RECORDS TO PROCESS below:

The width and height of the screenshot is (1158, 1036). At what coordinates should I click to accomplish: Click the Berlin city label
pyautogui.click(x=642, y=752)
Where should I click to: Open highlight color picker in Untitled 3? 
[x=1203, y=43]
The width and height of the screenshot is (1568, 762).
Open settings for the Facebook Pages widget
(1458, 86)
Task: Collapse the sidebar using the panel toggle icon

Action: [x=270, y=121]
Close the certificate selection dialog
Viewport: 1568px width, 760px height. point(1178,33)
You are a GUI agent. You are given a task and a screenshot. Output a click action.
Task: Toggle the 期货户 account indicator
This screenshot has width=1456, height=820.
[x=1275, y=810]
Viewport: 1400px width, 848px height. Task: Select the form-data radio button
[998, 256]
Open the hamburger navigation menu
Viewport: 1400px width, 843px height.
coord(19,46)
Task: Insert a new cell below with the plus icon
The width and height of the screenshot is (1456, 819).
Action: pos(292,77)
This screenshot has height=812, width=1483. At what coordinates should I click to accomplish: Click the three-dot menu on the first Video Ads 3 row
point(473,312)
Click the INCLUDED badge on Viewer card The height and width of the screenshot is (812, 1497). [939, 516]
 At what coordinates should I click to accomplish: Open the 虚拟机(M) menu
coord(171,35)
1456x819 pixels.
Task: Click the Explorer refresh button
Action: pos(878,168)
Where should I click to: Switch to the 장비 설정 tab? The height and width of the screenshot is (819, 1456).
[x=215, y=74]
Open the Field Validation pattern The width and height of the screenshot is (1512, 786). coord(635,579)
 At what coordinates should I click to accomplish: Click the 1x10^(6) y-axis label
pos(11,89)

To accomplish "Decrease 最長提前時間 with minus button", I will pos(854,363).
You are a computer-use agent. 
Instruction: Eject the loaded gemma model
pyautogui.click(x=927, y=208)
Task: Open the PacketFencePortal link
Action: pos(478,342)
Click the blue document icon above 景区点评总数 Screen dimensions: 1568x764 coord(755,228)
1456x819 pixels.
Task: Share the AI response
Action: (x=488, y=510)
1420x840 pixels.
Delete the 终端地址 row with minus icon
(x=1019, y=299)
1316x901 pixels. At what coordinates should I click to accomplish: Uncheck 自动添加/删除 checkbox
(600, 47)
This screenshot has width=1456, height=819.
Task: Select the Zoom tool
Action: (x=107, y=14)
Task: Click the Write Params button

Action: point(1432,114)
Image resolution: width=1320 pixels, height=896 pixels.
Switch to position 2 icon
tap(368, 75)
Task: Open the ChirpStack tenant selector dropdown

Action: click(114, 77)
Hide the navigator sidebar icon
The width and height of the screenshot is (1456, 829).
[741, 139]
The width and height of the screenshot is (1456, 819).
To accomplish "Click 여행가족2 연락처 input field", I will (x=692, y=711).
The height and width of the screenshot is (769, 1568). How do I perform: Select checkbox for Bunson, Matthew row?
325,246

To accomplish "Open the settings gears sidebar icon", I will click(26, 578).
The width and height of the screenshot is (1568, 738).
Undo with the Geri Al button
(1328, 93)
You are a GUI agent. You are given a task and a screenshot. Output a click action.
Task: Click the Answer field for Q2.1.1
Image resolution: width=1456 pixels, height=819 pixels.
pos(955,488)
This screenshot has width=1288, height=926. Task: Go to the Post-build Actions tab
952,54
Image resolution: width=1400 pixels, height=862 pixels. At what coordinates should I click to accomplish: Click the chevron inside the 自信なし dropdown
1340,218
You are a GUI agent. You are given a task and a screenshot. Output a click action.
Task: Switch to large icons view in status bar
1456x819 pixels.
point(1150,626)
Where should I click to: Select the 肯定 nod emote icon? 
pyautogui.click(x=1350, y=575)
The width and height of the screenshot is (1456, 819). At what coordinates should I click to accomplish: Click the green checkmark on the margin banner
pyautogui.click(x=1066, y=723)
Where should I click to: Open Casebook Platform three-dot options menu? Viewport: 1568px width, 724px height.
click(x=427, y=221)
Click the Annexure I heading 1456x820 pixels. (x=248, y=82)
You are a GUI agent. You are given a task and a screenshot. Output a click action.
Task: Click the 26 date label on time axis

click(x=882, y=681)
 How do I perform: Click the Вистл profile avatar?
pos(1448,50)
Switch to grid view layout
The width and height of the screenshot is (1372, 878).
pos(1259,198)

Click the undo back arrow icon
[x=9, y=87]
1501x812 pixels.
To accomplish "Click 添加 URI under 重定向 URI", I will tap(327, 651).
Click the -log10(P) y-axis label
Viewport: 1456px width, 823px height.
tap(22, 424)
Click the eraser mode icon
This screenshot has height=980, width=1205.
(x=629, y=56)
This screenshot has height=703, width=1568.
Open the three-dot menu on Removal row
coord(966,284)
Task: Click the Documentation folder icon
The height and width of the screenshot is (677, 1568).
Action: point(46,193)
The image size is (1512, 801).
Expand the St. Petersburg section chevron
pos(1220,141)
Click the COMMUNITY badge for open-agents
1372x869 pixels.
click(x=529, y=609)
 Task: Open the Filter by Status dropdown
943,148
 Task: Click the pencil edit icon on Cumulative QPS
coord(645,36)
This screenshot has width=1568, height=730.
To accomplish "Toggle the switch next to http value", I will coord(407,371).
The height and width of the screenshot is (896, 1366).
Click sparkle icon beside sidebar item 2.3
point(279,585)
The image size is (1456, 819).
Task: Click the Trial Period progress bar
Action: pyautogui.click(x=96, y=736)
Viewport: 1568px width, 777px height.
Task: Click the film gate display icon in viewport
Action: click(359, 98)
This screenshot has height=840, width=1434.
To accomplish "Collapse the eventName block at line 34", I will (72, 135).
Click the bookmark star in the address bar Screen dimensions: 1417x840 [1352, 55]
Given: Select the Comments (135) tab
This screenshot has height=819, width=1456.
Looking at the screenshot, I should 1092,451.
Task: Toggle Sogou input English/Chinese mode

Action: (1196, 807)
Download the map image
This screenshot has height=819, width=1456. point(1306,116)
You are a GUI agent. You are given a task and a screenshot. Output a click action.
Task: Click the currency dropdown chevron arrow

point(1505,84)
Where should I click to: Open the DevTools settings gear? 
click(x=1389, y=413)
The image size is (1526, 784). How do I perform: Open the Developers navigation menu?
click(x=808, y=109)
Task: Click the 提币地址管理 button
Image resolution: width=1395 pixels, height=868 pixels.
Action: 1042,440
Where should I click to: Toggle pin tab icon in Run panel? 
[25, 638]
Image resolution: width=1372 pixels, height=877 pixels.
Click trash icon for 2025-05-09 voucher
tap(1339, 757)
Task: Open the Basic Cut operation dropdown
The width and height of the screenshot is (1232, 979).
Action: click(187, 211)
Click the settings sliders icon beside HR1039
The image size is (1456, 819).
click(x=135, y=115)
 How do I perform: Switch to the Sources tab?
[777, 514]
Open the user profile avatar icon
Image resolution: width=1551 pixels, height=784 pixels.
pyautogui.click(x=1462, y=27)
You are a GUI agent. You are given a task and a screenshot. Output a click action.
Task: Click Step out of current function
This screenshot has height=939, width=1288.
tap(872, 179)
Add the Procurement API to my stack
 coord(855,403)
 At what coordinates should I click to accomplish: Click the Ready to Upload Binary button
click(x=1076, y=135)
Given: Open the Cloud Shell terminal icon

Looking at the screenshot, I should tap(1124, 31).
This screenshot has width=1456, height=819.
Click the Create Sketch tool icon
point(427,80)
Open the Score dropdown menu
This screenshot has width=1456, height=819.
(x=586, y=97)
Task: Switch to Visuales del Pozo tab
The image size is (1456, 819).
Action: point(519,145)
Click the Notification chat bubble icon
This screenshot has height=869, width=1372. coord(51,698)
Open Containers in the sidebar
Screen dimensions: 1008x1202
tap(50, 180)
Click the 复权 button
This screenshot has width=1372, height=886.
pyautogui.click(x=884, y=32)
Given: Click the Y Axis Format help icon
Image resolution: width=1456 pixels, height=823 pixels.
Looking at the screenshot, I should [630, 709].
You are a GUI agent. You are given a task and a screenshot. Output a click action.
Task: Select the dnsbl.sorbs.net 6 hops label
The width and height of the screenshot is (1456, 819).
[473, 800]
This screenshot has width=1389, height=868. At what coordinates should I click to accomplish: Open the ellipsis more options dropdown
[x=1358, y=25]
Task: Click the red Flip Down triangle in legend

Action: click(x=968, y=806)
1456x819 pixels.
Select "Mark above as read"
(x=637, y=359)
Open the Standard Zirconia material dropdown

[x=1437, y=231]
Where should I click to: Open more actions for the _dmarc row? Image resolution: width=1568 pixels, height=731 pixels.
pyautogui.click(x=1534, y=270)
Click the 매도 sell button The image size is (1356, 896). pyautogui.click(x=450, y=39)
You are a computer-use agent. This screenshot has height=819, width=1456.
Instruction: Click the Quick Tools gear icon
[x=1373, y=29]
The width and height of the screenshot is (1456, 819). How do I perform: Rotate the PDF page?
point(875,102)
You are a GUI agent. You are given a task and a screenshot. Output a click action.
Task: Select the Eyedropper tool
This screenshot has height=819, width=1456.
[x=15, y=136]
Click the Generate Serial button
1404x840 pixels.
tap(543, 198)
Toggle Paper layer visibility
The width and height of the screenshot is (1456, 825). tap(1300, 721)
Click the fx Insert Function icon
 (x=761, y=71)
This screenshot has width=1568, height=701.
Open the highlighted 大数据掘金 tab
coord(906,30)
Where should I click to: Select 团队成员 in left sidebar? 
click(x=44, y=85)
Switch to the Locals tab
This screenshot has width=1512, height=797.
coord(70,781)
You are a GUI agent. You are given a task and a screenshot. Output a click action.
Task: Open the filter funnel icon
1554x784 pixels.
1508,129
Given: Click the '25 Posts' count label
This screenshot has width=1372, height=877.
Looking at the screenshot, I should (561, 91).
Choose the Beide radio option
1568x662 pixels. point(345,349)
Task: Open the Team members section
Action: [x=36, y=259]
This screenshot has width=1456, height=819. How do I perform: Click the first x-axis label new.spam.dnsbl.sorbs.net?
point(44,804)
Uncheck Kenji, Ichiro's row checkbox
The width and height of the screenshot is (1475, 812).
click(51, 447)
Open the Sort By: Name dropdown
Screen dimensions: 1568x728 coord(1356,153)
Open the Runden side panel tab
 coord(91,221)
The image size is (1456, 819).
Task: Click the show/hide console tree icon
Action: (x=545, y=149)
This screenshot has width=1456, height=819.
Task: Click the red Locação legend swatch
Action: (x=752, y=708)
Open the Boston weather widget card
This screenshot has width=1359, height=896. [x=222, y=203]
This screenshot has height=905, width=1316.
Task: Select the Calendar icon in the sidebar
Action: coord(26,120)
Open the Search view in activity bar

End of RECORDS TO PROCESS.

▶ _YOUR OBJECTIVE_:
Once you find the line with "1372x869 pixels." above, print it and every line after it up to and including the line with "Task: Open the Basic Cut operation dropdown", exactly as written and nothing else.

▶ _ANSWER BELOW_:
1372x869 pixels.
click(x=529, y=609)
 Task: Open the Filter by Status dropdown
943,148
 Task: Click the pencil edit icon on Cumulative QPS
coord(645,36)
This screenshot has width=1568, height=730.
To accomplish "Toggle the switch next to http value", I will coord(407,371).
The height and width of the screenshot is (896, 1366).
Click sparkle icon beside sidebar item 2.3
point(279,585)
The image size is (1456, 819).
Task: Click the Trial Period progress bar
Action: pyautogui.click(x=96, y=736)
Viewport: 1568px width, 777px height.
Task: Click the film gate display icon in viewport
Action: click(359, 98)
This screenshot has height=840, width=1434.
To accomplish "Collapse the eventName block at line 34", I will (72, 135).
Click the bookmark star in the address bar Screen dimensions: 1417x840 [1352, 55]
Given: Select the Comments (135) tab
This screenshot has height=819, width=1456.
Looking at the screenshot, I should 1092,451.
Task: Toggle Sogou input English/Chinese mode

Action: (1196, 807)
Download the map image
This screenshot has height=819, width=1456. point(1306,116)
You are a GUI agent. You are given a task and a screenshot. Output a click action.
Task: Click the currency dropdown chevron arrow

point(1505,84)
Where should I click to: Open the DevTools settings gear? 
click(x=1389, y=413)
The image size is (1526, 784). How do I perform: Open the Developers navigation menu?
click(x=808, y=109)
Task: Click the 提币地址管理 button
Image resolution: width=1395 pixels, height=868 pixels.
Action: 1042,440
Where should I click to: Toggle pin tab icon in Run panel? 
[25, 638]
Image resolution: width=1372 pixels, height=877 pixels.
Click trash icon for 2025-05-09 voucher
tap(1339, 757)
Task: Open the Basic Cut operation dropdown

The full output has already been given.